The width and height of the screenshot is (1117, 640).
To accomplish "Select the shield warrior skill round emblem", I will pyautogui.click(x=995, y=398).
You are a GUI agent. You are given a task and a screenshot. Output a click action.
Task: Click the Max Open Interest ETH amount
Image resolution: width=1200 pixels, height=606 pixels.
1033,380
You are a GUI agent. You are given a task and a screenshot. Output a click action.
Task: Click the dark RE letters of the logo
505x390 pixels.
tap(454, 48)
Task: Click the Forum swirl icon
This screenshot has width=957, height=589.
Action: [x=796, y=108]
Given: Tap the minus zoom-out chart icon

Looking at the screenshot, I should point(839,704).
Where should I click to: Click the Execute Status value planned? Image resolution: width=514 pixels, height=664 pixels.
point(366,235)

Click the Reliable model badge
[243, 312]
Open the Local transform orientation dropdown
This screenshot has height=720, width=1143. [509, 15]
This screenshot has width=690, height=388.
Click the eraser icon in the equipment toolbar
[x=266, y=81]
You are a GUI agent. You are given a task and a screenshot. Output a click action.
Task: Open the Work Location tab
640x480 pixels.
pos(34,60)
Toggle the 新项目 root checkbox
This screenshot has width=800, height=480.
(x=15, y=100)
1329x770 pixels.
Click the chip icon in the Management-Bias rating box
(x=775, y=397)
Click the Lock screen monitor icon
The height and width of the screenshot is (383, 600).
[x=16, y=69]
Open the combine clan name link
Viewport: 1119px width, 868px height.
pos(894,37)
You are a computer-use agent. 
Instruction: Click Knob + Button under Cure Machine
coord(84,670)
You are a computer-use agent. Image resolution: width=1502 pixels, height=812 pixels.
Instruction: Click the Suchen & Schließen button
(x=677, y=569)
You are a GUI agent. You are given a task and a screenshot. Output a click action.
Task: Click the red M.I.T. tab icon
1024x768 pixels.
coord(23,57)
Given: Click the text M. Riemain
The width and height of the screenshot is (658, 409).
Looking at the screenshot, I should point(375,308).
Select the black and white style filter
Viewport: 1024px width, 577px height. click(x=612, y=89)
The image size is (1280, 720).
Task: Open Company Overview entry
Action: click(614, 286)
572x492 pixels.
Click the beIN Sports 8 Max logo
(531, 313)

══════

_TRY IT_. From the records above, repeat exactly the lines from the one with "Task: Click the dark RE letters of the logo" through the one with "This screenshot has width=690, height=388.", both included.

_TASK RESULT_.
Task: Click the dark RE letters of the logo
505x390 pixels.
tap(454, 48)
Task: Click the Forum swirl icon
This screenshot has width=957, height=589.
Action: [x=796, y=108]
Given: Tap the minus zoom-out chart icon

Looking at the screenshot, I should point(839,704).
Where should I click to: Click the Execute Status value planned? Image resolution: width=514 pixels, height=664 pixels.
point(366,235)

Click the Reliable model badge
[243, 312]
Open the Local transform orientation dropdown
This screenshot has height=720, width=1143. [509, 15]
This screenshot has width=690, height=388.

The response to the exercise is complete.